* [TASK DATA]:
-- Opening Marker --

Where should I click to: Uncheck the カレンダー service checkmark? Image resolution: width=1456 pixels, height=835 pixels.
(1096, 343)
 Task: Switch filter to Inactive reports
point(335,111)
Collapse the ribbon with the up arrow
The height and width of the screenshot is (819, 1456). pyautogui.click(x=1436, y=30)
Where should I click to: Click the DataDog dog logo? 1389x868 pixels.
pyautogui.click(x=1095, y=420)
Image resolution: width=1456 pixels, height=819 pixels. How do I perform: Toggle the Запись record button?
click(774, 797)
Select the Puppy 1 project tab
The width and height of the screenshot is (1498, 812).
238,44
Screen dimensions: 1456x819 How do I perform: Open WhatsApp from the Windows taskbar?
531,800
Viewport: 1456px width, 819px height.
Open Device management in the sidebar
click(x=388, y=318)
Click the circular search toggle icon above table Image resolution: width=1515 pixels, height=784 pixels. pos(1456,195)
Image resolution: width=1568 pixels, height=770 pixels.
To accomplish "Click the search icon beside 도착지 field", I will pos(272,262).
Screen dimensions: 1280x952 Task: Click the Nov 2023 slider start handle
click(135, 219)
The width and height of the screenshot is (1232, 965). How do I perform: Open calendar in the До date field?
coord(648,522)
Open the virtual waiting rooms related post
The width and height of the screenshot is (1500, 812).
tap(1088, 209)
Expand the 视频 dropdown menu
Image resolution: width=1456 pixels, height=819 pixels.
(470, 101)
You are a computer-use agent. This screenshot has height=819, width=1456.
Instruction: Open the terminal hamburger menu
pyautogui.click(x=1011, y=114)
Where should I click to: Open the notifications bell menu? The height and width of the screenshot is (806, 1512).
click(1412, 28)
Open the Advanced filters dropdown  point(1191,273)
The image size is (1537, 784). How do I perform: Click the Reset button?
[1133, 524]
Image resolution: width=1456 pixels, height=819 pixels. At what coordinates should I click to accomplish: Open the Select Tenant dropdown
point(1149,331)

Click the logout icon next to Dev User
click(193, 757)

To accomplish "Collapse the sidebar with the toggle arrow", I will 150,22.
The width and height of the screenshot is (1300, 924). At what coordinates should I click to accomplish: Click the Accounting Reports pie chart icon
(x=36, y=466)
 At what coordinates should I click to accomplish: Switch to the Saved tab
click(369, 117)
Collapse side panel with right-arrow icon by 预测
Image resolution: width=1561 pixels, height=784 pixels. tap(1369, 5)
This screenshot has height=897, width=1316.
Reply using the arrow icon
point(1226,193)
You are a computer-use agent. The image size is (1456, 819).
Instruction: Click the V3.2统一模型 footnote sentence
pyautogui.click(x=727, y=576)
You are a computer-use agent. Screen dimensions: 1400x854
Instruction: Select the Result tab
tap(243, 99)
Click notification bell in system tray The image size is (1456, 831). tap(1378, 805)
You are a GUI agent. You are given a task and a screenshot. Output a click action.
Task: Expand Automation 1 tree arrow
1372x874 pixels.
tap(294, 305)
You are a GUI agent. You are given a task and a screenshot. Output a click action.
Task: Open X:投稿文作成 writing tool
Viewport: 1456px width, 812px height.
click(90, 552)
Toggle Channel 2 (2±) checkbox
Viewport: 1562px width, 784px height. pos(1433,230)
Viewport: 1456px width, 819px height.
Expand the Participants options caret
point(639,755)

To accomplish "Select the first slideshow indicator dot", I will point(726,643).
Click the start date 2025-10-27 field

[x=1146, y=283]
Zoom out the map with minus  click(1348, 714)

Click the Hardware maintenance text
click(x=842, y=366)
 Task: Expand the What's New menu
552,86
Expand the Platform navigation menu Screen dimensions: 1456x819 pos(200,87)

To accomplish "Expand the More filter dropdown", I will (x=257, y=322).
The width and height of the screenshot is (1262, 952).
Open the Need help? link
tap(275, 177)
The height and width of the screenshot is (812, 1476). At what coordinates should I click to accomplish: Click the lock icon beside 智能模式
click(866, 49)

-- Closing Marker --

* [TASK REQUIREMENTS]: From the material above, set down exactly the lines starting at the one with "The width and height of the screenshot is (1300, 924)." and ending at the one with "Task: Expand Automation 1 tree arrow", end lines included.

* [WRITTEN ANSWER]:
The width and height of the screenshot is (1300, 924). At what coordinates should I click to accomplish: Click the Accounting Reports pie chart icon
(x=36, y=466)
 At what coordinates should I click to accomplish: Switch to the Saved tab
click(369, 117)
Collapse side panel with right-arrow icon by 预测
Image resolution: width=1561 pixels, height=784 pixels. tap(1369, 5)
This screenshot has height=897, width=1316.
Reply using the arrow icon
point(1226,193)
You are a computer-use agent. The image size is (1456, 819).
Instruction: Click the V3.2统一模型 footnote sentence
pyautogui.click(x=727, y=576)
You are a computer-use agent. Screen dimensions: 1400x854
Instruction: Select the Result tab
tap(243, 99)
Click notification bell in system tray The image size is (1456, 831). tap(1378, 805)
You are a GUI agent. You are given a task and a screenshot. Output a click action.
Task: Expand Automation 1 tree arrow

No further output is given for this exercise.